**What is being asked:**
Would you copy all lines in the data that contain the word "will"?

**Material shown:**
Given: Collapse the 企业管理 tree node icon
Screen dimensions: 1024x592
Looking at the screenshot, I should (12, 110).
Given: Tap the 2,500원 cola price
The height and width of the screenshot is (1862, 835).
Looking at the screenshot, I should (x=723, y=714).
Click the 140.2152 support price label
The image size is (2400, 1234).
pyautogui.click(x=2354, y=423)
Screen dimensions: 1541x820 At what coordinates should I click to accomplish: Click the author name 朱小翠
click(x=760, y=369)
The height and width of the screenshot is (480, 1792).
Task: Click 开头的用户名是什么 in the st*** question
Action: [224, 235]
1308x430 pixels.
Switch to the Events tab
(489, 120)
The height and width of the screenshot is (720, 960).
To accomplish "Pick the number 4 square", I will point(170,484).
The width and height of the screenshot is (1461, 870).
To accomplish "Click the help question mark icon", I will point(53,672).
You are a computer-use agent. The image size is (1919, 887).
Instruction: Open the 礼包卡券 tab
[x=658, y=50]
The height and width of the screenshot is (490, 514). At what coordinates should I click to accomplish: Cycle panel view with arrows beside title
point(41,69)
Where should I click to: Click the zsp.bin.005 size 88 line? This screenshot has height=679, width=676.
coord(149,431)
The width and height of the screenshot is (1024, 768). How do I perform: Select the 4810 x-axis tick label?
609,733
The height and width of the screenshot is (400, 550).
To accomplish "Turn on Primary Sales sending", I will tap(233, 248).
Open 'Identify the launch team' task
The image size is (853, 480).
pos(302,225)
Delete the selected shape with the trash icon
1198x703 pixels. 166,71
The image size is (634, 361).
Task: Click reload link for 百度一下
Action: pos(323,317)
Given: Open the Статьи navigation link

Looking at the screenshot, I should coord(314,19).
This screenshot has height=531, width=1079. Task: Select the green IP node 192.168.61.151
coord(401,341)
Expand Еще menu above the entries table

**Your response:**
To accomplish "Pick the number 4 square", I will point(170,484).
To accomplish "Click the help question mark icon", I will point(53,672).
To accomplish "Turn on Primary Sales sending", I will tap(233, 248).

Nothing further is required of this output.